Aşırı sağın yükselişi, teknik olarak yasadışı göç, Rusya-Ukrayna savaşı veya enflasyon, hatta Yeşiller’in dogmatik çevre politikalarıyla açıklanabilir. Ancak sağ popülist söylemlerin halk nezdinde karşılık bulmasının nedenlerine ulaşmak için, seçmenin derin kaygılarını da anlamak gerekiyor. İktidar partilerinin, ulusların kaygılarını kaale almadığını düşünen seçmenler, AB ülkelerinin, dünyaki krizlerin etkilerine maruz kaldıklarını ancak bu kirzler konusunda AB’nin söz sahibi olmadığını düşünüyor.
Bununla birlikte seçmenler, sosyal refah devleti olarak bilinen AB üyesi ülkelerin, yasadışı göç olgusu nedeniyle geleceklerinin tehlikeye girdiğini düşünüyor. Ayrıca, AB’nin dünya ticaretindeki payının yaklaşık son 15 yılda yüzde 25’den yüzde 16’ya gerilemesinden de endişe duyan seçmen, deyim yerindeyse geleceğine yeniden hakim olmak, var olan sosyal refah devletine yönelik kazanımlarını korumak amacıyla sağ popülist ve milliyetçi siyasi oluşumlardan umut beslemeye başladı.
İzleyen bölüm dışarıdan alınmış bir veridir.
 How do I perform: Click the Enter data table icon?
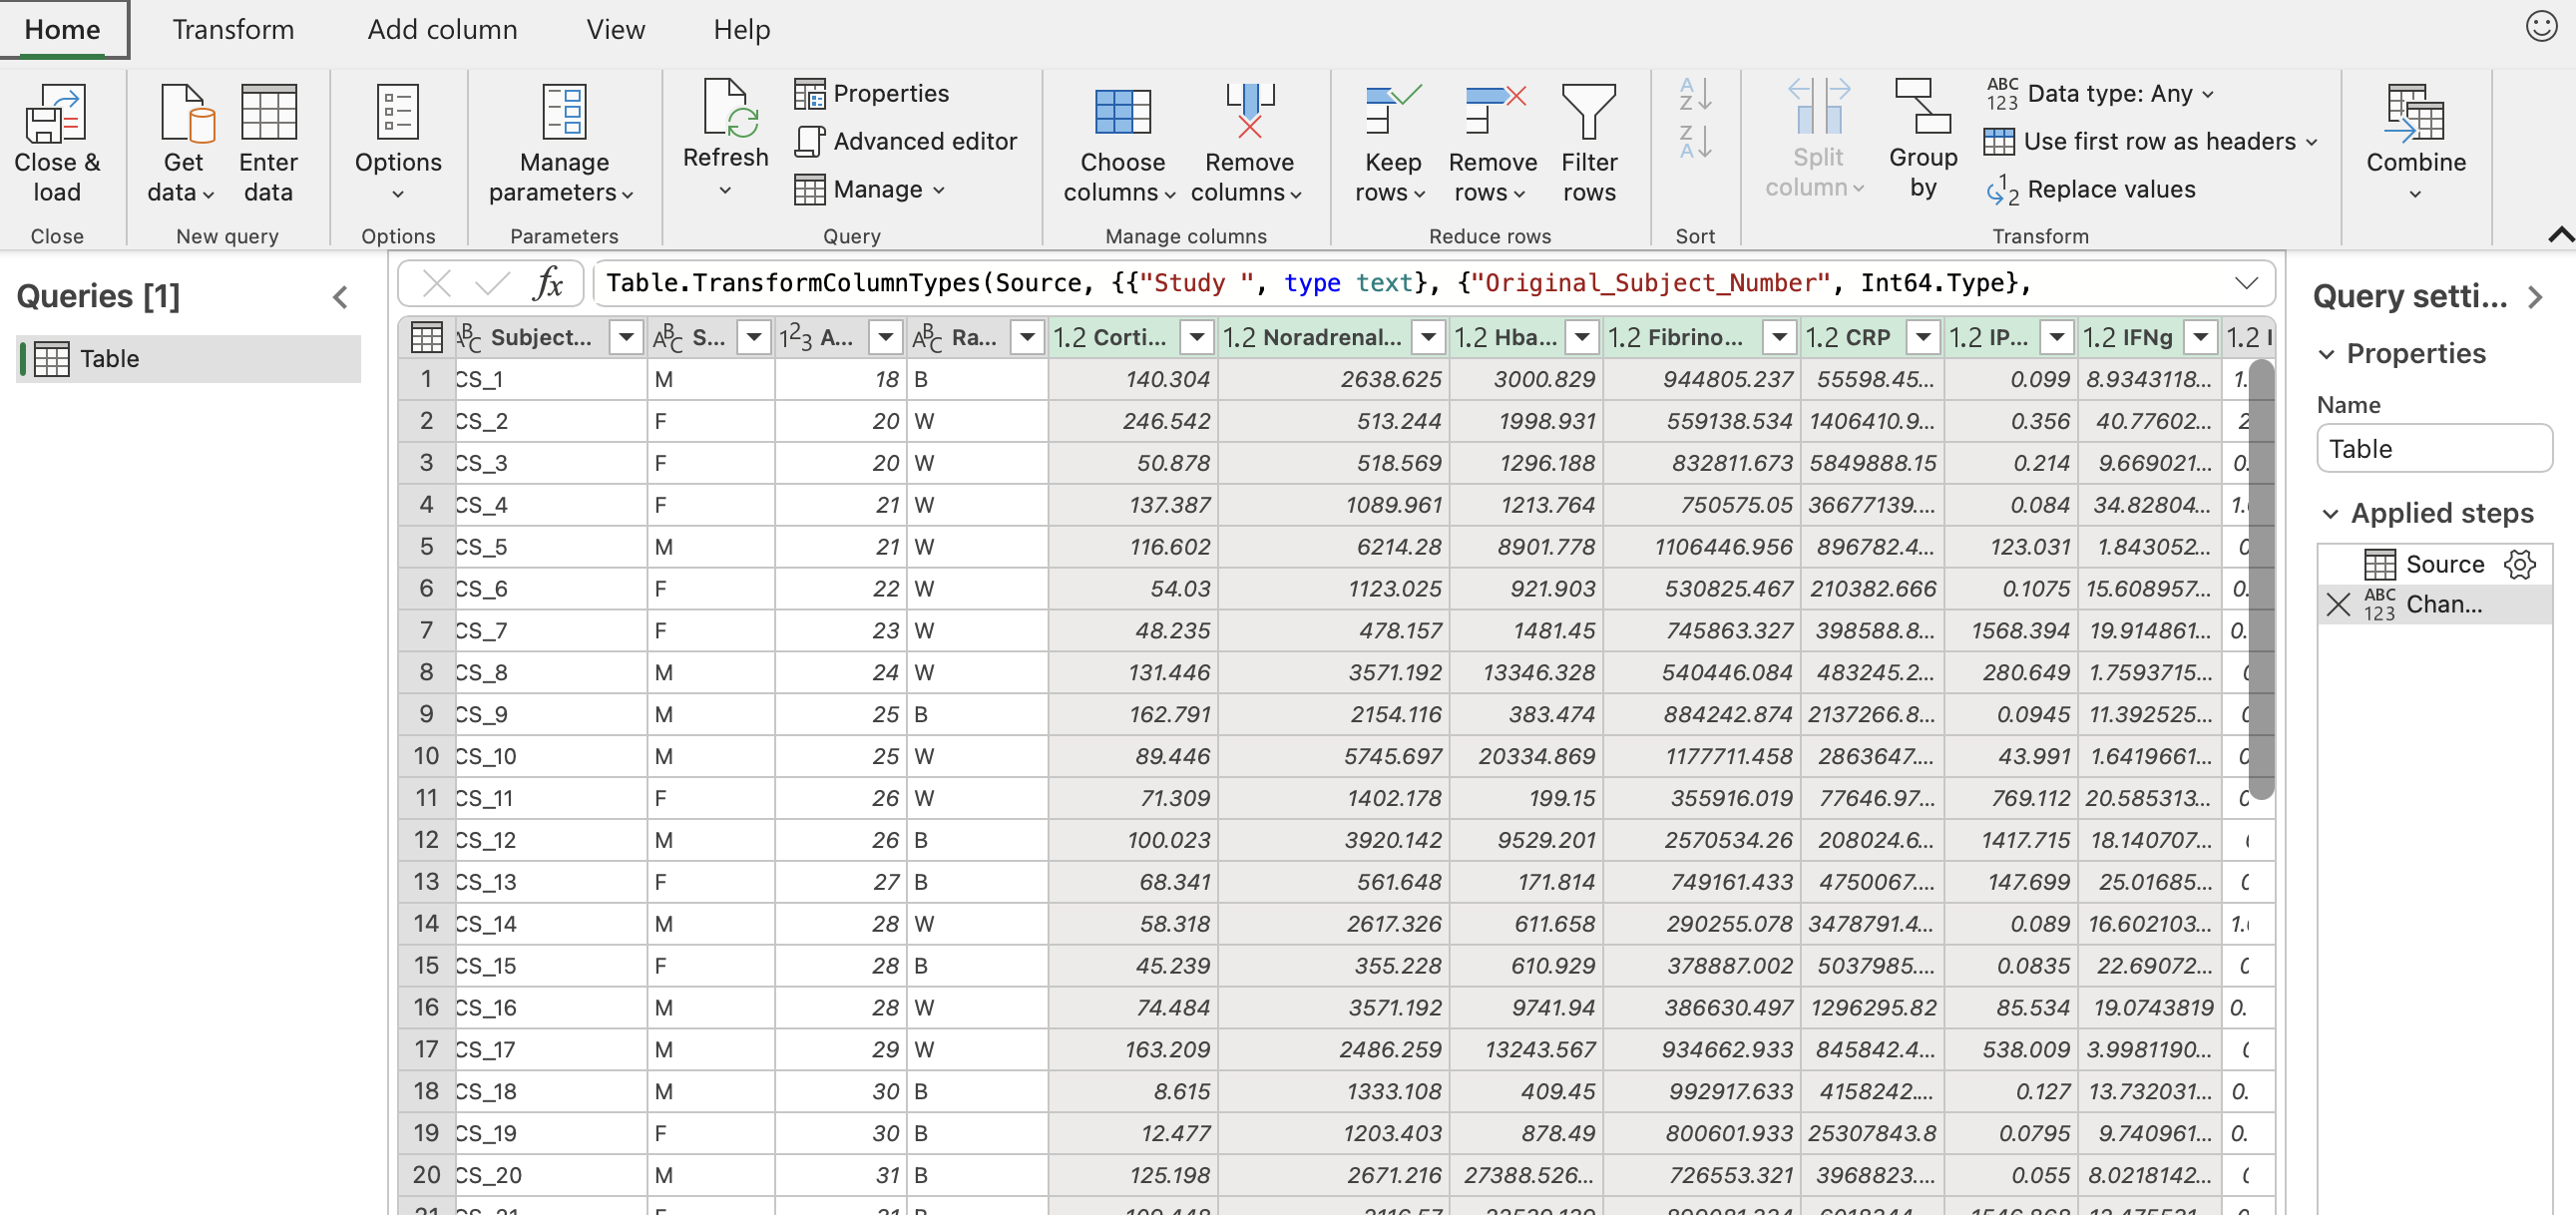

Bu çerçevede, Fransa’da Macron’un yıldırım erken seçim kararının neticelerinden bağımsız olarak, AB kurumlarının orta vadede daha da muhafazakar bir politika gütmesi beklenebilir. Elbette AB kurumlarına başkanlık edecek isimlerin seçiminde popülist sağ partilerin yükselişi belirleyici bir unsur olmayacak. Ancak kısa ve orta vadede, AB’ye üye ülkelerin ulusal politikalarında daha da muhafazakar ve popülist söylemlere kayması bekleniyor.
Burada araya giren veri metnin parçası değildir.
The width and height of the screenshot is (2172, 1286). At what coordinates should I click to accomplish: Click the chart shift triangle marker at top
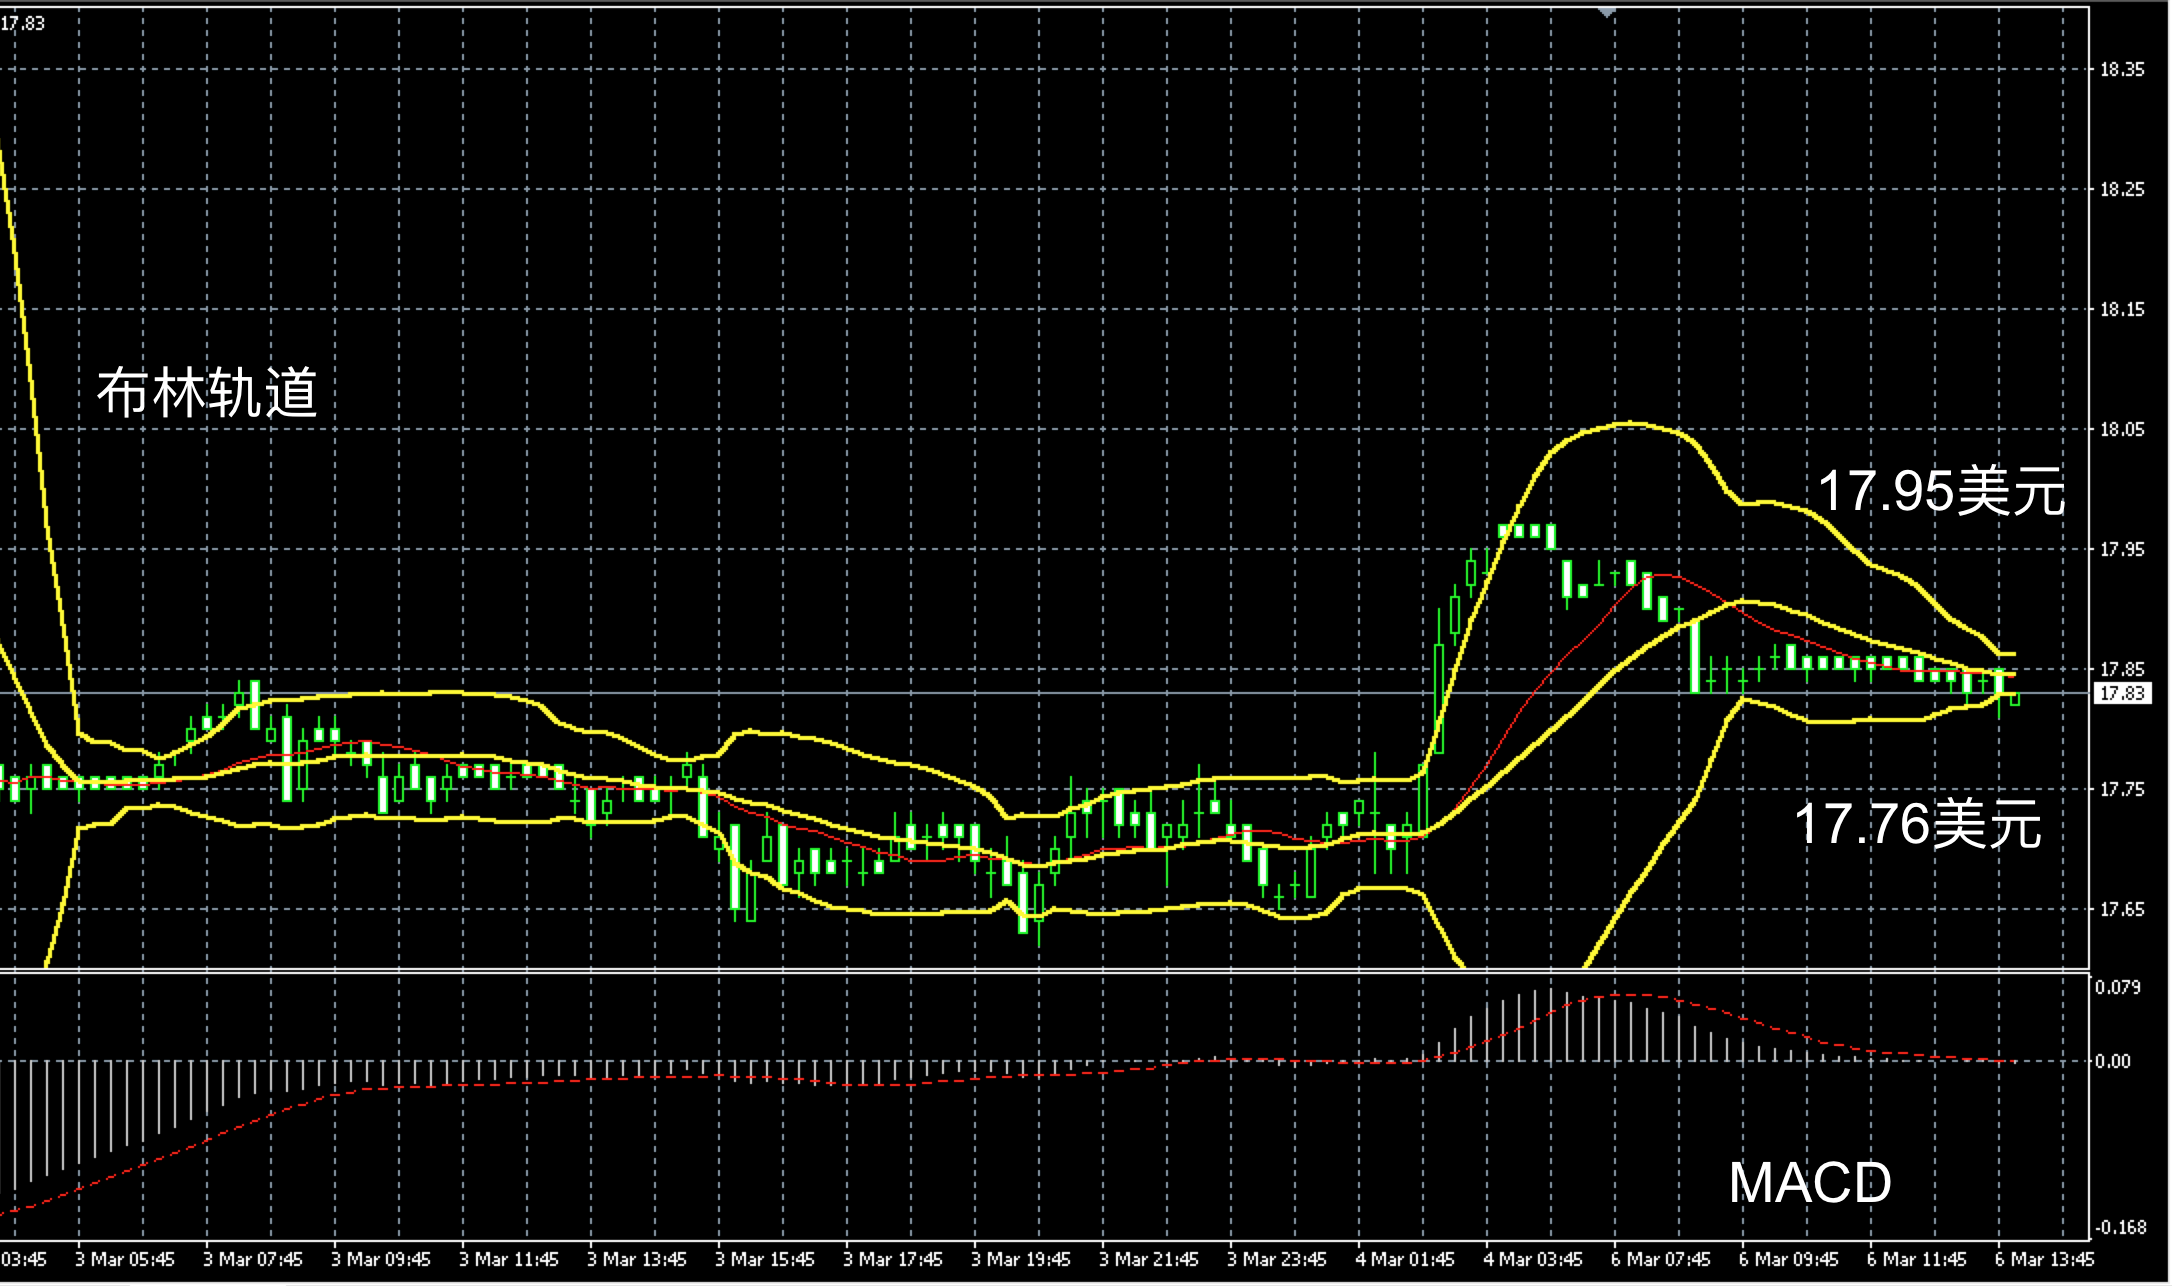pyautogui.click(x=1606, y=12)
Washington ise Fransa’daki seçim sonuçlarını kaygıyla izliyor. Zira nükleer bir güç olan Fransa’nın, silahlarını ateşleme protokolünü Marine Lepen gibi bir “popüliste” teslim etme ihtimaline hiç de sıcak bakmıyor. Ancak Macron istifa etmediği sürece ABD’nin bu konuda kaygılanmaya başlaması için iki yılı daha var.